start Page extract

The bond purchases ended in October and the Fed is now preparing markets for higher borrowing costs via a boost in interest rates. But caution will remain the Fed’s default tone.
Earlier this week Fed Vice Chair Stanley Fischer, a close ally of Yellen’s who often speaks for her and the FOMC in general, reiterated Yellen's comments that the timing of rate hikes will be dependent on the strength of the data and that the central bank won't follow the model used by former Fed Chair Alan Greenspan in the 2000s of raising rates by a quarter point every meeting for two years.
Yellen addressed and reiterated that point Friday. And as she has been saying for months -- and repeated again Friday -- when the Fed pulls the trigger on a rate hike will depend on how the economy is shaping up as outlined in the various economic reports used as indicators by the Fed.
Significantly, Yellen is now emphasizing that the trajectory of rate hikes is more important to investors than the timing of the first increase.

end Page extract
start Supplied records

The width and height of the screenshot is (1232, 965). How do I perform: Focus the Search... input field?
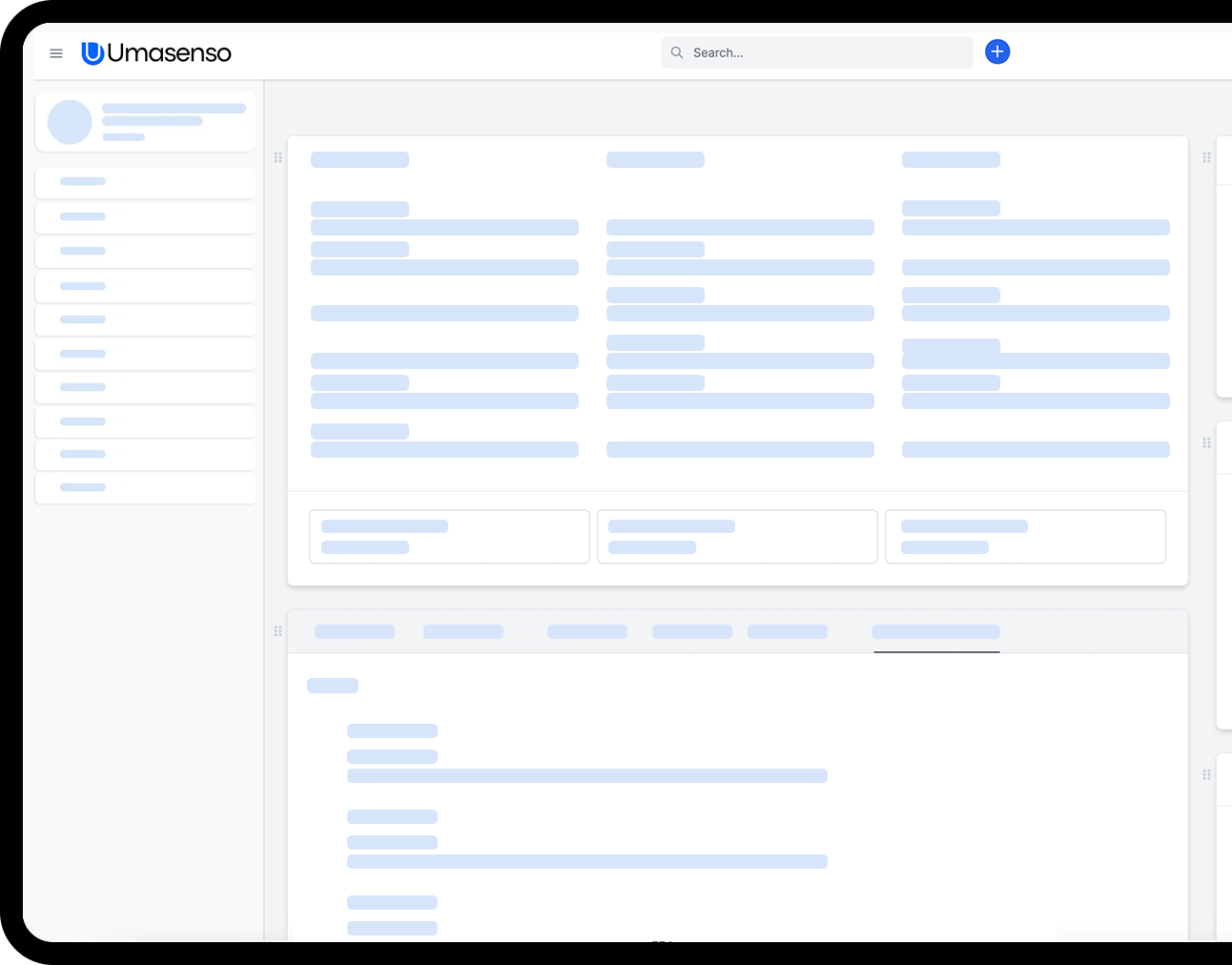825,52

end Supplied records
start Supplied records

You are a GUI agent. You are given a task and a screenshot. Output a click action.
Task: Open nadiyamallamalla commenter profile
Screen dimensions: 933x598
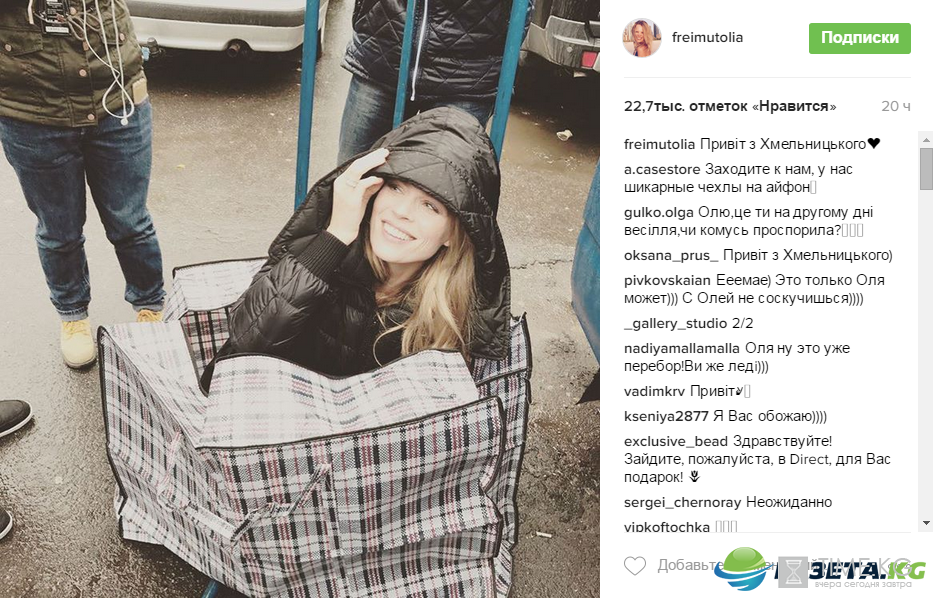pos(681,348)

end Supplied records
start Supplied records

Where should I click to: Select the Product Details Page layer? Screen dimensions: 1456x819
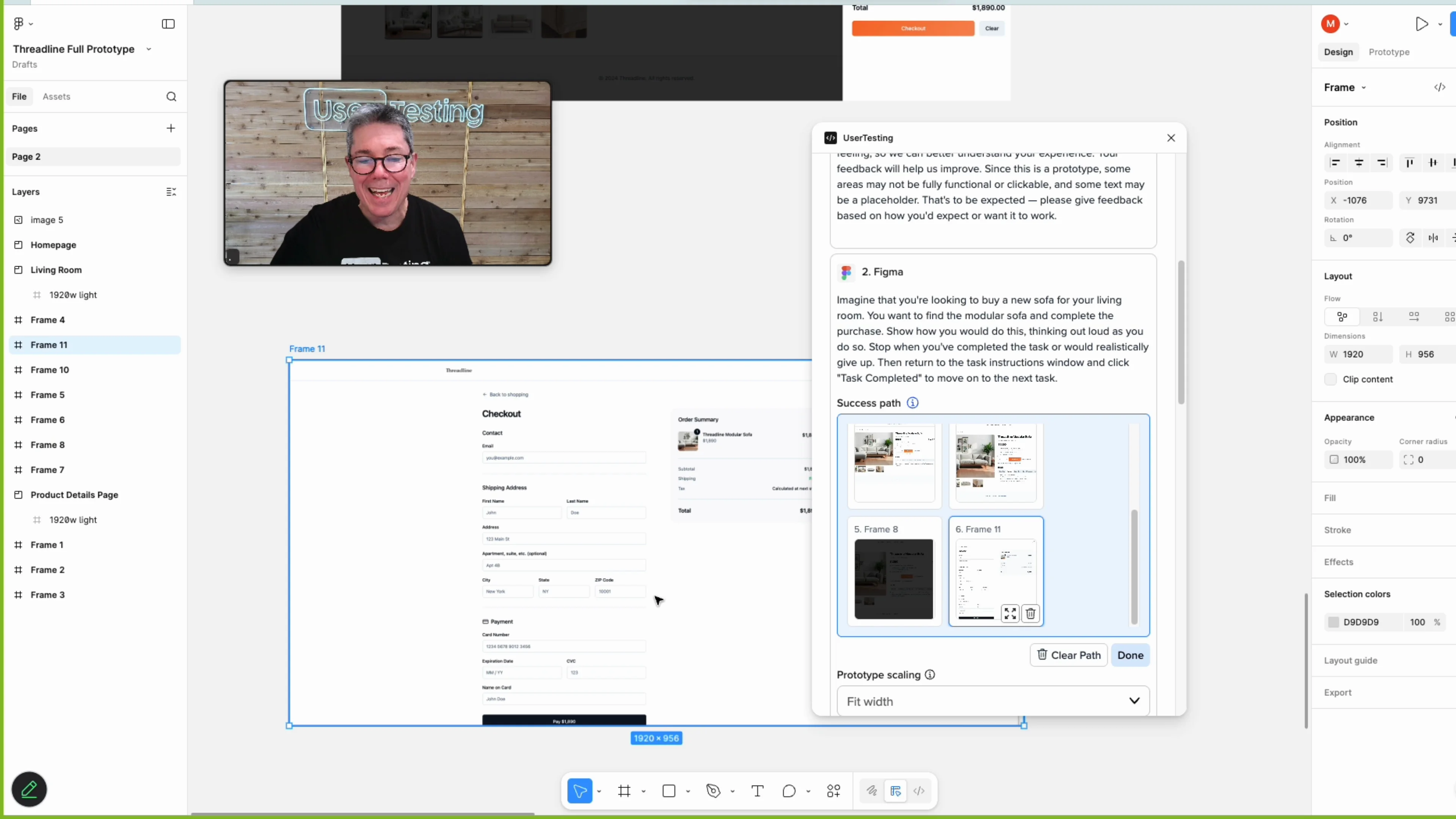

end Supplied records

* [Exercise 1]: According to the Fed passage, in what month did the bond purchases end?
* [Exercise 2]: In the Fed passage, write out the stretch from "The bond purchases" through "for two years.", substituting "three years" for "two years".

* [Right answer 1]: October

* [Right answer 2]:
The bond purchases ended in October and the Fed is now preparing markets for higher borrowing costs via a boost in interest rates. But caution will remain the Fed’s default tone.
Earlier this week Fed Vice Chair Stanley Fischer, a close ally of Yellen’s who often speaks for her and the FOMC in general, reiterated Yellen's comments that the timing of rate hikes will be dependent on the strength of the data and that the central bank won't follow the model used by former Fed Chair Alan Greenspan in the 2000s of raising rates by a quarter point every meeting for three years.